CONGRESS AVERTS GOVERNMENT SHUTDOWN, BUT ACTION CAUSES DIVISION WITHIN POLITICAL PARTIES
Stopgap funding measure signed by President Trump; California’s Senators voted no
By G. A. McNeeley
March 18 2025 (Washington D.C.) — Congress avoided a government shutdown on March 14, just a few hours before the funding deadline. The stopgap measure to fund the government until September 30 was signed by President Donald Trump on Saturday.
The stopgap would fund government operations through the remainder of this fiscal year, but it would also slash non-defense funding by roughly $13 billion and increase defense spending by about $6 billion over current budgets (including billions for deportations, veterans’ health care and the military).
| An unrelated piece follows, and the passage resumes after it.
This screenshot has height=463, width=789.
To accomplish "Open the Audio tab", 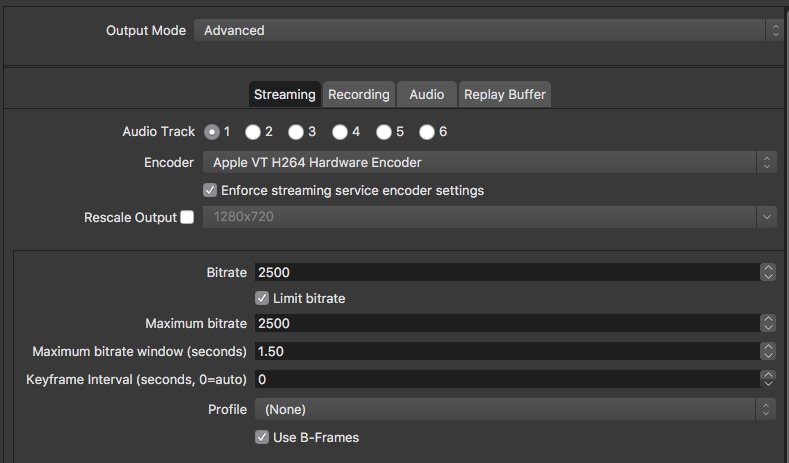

Many Democrats, including California’s Senators Adam Schiff and Alex Padilla, opposed the measure due to the non-defense cuts and because Republicans refused to include language in the bill putting guardrails on Trump and Elon Musk’s ability to continue dismantling the federal bureaucracy unchecked. The Democrats also advocated for a shorter, four-week stopgap to keep the government running on current funding levels in an effort to buy more time for appropriators to strike a deal on a bipartisan funding package. Republican leadership interest in those negotiations diminished weeks ago.